[EXTRACTED RECORDS — start]

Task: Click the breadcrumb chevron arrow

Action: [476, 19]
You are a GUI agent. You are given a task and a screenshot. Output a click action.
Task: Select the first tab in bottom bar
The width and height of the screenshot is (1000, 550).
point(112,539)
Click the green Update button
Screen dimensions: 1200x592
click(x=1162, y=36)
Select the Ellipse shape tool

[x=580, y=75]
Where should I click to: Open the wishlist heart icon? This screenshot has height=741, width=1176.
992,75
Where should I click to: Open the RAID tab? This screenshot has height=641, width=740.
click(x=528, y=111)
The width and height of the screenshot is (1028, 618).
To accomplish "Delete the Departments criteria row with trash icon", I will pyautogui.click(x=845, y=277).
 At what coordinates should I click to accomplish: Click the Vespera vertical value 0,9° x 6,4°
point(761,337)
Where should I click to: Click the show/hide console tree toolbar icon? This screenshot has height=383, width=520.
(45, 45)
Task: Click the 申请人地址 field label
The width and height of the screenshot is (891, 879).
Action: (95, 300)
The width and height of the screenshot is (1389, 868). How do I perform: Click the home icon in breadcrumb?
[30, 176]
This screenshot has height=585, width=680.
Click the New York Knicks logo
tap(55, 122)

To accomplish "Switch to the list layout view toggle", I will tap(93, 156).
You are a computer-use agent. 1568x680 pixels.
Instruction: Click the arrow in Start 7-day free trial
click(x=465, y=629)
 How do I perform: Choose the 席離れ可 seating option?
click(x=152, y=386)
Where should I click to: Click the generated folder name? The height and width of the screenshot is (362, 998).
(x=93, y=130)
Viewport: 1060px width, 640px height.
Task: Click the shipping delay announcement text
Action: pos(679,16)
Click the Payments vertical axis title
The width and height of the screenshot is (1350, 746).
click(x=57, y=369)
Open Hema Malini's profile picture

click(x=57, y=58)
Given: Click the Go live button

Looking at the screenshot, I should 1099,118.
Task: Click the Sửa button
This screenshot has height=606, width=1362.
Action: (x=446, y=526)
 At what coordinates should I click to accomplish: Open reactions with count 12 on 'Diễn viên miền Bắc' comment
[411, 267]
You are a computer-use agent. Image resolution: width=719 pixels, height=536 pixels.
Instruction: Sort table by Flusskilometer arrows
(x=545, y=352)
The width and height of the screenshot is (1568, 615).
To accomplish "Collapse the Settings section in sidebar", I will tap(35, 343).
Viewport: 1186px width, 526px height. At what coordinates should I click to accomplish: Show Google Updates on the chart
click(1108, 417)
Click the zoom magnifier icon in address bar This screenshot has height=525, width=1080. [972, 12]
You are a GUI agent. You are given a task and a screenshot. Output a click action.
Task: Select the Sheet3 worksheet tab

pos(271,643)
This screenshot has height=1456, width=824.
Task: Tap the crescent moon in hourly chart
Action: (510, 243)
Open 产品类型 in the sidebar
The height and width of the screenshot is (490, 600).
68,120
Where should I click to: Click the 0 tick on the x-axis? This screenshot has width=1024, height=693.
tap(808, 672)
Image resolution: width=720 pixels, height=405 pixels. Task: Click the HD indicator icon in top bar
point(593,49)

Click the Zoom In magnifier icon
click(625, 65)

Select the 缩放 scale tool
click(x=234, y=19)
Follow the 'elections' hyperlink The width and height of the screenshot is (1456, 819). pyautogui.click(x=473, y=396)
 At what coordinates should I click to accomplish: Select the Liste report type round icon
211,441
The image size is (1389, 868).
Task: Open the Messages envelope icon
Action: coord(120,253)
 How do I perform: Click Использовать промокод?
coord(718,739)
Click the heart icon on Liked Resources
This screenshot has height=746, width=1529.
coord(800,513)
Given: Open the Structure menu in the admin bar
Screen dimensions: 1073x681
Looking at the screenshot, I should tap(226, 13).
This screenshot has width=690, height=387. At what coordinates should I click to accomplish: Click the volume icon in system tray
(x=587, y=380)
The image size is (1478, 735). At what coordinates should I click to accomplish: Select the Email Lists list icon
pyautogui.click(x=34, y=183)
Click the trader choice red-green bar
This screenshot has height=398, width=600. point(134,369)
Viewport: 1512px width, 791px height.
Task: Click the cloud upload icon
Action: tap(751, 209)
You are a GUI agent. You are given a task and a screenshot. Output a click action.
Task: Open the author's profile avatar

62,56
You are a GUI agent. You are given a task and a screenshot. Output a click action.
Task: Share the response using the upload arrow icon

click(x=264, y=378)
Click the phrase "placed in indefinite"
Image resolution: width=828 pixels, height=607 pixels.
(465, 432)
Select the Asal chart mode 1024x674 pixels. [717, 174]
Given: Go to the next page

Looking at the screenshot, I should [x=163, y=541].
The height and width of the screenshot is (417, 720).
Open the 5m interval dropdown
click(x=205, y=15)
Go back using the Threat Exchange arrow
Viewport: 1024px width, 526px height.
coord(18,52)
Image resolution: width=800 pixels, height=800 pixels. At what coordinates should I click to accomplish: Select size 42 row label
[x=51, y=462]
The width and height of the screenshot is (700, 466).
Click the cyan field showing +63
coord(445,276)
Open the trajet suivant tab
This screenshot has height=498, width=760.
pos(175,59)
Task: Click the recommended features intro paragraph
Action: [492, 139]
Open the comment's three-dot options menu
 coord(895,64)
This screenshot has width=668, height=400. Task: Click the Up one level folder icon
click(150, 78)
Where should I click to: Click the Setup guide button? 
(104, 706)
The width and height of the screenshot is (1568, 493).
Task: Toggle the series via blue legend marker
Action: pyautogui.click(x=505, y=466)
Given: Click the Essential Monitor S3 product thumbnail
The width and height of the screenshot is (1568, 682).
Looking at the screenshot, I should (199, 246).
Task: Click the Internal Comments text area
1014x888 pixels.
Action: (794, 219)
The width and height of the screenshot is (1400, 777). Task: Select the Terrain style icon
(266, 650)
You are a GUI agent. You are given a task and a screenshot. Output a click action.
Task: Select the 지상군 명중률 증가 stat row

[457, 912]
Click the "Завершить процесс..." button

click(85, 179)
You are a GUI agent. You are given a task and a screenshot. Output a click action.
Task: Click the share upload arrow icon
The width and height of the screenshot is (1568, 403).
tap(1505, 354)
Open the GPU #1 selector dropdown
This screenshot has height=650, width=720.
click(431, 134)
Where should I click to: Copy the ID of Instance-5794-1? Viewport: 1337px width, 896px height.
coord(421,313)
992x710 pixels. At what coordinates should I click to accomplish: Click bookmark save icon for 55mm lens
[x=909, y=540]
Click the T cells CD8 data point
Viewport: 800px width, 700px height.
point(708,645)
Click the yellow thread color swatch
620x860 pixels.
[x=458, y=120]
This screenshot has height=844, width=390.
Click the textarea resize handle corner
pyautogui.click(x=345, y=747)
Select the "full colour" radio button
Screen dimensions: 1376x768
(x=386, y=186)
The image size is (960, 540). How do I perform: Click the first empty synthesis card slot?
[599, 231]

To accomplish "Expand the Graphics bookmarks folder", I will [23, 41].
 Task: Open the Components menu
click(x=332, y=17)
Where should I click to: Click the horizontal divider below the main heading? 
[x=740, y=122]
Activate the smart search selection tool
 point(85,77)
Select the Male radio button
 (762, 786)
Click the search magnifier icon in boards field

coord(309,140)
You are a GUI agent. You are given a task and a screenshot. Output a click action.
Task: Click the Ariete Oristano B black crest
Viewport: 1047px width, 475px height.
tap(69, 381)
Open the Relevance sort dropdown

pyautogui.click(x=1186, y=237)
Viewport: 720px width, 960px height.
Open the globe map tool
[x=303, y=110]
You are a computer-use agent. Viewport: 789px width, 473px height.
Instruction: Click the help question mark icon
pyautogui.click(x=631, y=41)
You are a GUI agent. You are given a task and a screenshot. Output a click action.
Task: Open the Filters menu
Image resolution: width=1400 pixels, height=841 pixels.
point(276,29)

[EXTRACTED RECORDS — finish]

-- WORK TO BE COMPLETED --
Copy out the lines above exactly, beginning at the one that contains "Open the Relevance sort dropdown" and ending at the one that contains "You are a computer-use agent. Viewport: 789px".

-- SOLVED PROBLEM --
Open the Relevance sort dropdown

pyautogui.click(x=1186, y=237)
Viewport: 720px width, 960px height.
Open the globe map tool
[x=303, y=110]
You are a computer-use agent. Viewport: 789px width, 473px height.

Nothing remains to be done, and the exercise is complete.